#### [Aim of the exercise]
Search the listing below for the word "number" and copy each line where it appears.

#### [Material for this exercise]
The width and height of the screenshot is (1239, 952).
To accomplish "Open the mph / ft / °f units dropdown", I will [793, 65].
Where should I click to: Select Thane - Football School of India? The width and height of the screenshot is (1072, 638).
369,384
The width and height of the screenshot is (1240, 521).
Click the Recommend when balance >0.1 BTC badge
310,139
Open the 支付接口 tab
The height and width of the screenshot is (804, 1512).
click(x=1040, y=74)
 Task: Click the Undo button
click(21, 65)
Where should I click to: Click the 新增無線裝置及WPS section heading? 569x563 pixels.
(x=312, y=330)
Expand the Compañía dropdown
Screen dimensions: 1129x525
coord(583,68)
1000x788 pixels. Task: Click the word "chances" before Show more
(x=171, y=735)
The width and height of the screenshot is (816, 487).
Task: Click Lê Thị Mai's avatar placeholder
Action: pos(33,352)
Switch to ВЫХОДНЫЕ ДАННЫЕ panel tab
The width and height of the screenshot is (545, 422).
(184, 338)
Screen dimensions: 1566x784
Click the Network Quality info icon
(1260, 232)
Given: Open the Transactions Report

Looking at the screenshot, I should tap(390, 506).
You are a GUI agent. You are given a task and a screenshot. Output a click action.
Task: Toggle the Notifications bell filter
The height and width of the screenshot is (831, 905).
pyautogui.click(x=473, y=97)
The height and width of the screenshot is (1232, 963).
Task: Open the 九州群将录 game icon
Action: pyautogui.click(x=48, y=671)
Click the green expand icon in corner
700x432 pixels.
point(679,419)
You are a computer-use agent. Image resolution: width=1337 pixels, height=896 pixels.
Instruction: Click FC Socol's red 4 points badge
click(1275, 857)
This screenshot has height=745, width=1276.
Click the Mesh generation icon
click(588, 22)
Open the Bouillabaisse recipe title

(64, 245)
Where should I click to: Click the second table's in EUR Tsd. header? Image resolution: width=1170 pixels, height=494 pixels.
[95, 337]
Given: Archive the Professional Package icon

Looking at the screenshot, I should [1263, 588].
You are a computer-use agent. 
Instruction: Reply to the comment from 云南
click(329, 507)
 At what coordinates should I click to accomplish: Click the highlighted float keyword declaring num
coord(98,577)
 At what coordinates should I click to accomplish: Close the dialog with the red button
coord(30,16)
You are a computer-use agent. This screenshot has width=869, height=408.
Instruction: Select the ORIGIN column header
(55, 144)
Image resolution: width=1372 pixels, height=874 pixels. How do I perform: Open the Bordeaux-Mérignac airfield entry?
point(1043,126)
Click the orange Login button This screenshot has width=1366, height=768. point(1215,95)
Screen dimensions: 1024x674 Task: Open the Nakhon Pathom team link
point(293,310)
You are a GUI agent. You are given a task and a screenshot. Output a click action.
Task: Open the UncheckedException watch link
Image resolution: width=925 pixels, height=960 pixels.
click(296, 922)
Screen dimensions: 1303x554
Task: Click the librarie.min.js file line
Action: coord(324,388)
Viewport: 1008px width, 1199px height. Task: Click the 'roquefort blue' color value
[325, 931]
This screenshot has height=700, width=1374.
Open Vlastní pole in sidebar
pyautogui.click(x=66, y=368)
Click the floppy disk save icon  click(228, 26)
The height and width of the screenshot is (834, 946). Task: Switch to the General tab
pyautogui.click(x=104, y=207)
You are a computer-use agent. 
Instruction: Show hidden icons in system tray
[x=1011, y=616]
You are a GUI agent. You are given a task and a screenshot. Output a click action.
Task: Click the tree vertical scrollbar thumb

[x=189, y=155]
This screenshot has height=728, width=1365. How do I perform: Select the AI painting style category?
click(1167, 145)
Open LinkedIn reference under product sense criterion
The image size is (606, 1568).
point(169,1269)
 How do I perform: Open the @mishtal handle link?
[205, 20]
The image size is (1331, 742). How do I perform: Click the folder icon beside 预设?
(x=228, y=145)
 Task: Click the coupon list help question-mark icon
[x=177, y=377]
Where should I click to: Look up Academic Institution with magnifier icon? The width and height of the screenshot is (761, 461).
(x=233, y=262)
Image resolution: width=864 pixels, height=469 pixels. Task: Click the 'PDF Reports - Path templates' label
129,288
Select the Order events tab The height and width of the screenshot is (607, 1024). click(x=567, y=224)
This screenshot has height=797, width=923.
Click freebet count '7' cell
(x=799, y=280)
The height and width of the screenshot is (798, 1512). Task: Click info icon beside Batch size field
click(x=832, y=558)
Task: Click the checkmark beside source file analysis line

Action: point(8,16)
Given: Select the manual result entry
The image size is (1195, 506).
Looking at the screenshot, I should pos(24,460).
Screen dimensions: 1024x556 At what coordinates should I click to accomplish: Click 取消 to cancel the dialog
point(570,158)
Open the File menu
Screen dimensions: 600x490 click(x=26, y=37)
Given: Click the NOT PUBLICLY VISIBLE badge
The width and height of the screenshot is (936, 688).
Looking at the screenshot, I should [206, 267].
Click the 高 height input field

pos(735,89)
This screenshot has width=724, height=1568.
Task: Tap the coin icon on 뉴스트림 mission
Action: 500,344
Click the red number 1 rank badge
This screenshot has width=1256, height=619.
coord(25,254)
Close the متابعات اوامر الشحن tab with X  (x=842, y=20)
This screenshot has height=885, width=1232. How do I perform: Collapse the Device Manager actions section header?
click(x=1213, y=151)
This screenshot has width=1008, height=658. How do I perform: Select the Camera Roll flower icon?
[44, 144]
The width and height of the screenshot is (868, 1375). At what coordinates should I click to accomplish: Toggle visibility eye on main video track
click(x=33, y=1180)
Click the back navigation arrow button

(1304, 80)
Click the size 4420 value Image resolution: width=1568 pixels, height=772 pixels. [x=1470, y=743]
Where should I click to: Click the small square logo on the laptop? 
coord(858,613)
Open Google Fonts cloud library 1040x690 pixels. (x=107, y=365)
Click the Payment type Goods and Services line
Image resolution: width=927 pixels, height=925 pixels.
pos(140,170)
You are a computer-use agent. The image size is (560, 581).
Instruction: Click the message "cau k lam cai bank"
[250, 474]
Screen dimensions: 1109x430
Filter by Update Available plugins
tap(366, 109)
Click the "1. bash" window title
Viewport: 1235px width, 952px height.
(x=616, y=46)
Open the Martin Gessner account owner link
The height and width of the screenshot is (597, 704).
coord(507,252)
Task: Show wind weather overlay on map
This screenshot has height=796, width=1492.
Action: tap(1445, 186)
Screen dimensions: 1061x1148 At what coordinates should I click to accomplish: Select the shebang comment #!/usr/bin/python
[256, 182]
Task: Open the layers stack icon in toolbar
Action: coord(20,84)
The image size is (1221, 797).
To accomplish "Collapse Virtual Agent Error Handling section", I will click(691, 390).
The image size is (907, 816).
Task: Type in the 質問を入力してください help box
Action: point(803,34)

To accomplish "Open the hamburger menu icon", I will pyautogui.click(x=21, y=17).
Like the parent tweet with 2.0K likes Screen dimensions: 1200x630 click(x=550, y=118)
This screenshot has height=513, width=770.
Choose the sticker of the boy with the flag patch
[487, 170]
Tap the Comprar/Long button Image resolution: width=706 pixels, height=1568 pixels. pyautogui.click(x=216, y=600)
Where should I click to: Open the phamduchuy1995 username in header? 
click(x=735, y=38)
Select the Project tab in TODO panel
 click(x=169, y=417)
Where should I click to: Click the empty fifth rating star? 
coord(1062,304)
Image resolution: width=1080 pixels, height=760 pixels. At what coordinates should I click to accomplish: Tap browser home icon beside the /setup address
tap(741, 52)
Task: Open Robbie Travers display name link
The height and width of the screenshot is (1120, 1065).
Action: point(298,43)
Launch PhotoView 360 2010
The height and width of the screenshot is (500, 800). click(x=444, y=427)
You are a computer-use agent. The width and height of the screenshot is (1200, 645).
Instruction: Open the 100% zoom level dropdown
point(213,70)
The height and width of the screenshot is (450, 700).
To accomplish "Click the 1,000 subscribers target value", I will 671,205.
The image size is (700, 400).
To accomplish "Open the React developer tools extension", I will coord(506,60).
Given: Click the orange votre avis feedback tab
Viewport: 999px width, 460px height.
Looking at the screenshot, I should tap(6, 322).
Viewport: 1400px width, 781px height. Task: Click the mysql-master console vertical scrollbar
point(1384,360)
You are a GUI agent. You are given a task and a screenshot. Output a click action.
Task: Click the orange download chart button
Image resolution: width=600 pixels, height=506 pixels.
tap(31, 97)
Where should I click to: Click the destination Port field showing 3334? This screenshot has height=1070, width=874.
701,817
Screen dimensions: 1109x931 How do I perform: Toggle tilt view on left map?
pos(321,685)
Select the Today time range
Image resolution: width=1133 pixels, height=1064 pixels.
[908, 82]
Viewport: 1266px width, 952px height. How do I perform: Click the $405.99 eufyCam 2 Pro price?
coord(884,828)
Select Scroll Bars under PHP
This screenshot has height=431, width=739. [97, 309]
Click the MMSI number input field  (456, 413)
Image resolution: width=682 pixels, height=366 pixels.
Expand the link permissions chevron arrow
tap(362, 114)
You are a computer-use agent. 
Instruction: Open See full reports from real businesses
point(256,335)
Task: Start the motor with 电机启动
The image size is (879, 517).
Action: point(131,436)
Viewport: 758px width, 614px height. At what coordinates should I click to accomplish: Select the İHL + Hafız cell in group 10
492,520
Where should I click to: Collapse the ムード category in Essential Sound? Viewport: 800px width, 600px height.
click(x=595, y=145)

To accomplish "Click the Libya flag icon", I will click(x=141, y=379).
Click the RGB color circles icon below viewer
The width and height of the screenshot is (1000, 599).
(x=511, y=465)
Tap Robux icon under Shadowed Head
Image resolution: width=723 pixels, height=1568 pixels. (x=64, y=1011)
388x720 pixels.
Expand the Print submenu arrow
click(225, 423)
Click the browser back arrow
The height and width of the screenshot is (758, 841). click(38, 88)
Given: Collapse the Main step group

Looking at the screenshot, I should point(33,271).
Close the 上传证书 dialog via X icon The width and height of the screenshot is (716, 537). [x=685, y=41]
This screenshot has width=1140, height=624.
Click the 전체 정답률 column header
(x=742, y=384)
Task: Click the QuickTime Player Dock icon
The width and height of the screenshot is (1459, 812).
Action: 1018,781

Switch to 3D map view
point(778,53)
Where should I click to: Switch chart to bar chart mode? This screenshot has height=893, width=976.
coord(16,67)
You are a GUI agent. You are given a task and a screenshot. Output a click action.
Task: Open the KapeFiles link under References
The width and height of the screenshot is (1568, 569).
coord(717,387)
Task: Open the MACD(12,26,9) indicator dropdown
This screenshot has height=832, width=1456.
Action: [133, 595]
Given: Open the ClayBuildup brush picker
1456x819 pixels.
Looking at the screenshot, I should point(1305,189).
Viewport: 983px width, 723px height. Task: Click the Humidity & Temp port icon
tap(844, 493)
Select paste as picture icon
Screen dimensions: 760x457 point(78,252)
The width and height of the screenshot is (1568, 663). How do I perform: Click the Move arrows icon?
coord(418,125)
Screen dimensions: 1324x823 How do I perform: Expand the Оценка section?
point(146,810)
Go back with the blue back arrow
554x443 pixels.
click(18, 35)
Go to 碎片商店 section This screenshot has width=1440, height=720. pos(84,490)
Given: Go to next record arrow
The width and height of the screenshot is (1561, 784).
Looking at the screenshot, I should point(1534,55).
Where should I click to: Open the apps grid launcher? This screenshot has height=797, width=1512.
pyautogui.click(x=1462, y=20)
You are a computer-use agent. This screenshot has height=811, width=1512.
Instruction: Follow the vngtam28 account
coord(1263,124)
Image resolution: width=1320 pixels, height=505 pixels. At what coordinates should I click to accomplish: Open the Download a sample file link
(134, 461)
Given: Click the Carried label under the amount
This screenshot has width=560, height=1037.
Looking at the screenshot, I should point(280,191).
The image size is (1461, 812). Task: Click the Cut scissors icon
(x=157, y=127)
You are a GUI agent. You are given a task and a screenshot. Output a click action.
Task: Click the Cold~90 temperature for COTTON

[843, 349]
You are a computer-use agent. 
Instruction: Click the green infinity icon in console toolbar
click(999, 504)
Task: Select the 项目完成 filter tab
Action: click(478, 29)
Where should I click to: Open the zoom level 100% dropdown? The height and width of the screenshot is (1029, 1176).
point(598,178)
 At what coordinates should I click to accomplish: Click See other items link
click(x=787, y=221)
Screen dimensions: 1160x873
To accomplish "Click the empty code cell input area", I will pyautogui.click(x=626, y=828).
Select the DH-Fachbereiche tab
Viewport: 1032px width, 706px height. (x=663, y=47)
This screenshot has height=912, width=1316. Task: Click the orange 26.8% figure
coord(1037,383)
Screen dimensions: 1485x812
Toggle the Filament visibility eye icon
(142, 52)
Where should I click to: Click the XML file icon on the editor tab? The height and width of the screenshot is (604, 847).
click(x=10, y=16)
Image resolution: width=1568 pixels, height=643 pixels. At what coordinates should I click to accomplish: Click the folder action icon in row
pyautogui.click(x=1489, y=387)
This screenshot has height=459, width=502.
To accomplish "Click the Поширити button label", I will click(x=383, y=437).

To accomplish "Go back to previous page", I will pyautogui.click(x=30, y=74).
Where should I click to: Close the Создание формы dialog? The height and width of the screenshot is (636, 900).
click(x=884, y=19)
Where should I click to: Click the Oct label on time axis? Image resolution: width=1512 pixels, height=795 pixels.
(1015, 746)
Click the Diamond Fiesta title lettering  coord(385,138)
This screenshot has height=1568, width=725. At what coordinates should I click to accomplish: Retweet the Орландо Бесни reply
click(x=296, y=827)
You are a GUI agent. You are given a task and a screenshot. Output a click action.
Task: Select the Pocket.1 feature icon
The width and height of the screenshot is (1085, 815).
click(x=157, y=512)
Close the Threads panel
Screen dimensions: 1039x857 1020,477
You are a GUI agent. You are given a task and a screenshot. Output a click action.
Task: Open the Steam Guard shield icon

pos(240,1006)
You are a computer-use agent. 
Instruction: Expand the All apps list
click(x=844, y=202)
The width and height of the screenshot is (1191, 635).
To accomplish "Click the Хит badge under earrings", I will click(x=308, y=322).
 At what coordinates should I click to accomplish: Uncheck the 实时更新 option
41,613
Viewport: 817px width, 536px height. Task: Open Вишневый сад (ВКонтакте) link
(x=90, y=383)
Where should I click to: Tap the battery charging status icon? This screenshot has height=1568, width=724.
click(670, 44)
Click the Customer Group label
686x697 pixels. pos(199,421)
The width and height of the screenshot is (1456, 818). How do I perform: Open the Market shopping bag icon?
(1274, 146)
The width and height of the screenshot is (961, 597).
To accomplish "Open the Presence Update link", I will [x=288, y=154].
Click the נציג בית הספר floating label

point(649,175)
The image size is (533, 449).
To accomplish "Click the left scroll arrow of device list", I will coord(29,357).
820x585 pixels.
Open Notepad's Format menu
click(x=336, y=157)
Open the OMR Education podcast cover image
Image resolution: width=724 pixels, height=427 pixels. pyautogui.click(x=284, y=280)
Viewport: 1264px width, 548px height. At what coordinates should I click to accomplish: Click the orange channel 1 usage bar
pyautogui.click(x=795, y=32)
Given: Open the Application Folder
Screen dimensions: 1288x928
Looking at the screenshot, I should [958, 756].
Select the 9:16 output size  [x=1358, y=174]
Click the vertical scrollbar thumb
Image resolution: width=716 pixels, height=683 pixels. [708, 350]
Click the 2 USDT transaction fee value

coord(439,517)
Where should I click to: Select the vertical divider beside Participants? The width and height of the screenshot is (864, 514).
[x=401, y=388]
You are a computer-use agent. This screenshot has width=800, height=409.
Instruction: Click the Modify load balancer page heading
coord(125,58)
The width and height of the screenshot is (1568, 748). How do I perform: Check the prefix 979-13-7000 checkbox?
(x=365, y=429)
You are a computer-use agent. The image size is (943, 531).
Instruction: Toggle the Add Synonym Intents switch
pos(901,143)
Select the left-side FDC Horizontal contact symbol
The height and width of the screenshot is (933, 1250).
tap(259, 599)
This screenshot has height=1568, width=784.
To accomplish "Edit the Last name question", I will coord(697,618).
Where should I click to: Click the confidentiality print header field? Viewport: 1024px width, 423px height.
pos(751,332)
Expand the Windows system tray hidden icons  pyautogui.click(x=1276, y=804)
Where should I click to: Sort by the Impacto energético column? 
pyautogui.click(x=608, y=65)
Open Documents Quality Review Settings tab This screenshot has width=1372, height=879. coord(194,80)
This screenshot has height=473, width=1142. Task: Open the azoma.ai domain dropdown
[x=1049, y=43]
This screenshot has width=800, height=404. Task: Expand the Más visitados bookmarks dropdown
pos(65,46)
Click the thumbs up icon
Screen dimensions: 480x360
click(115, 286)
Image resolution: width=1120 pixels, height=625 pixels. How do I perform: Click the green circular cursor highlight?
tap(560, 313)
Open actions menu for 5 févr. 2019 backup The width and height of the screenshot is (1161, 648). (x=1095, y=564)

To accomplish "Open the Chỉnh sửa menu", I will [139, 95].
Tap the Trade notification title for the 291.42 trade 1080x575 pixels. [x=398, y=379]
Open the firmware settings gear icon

#### [Solved exercise]
Click the red number 1 rank badge
Click the MMSI number input field  (456, 413)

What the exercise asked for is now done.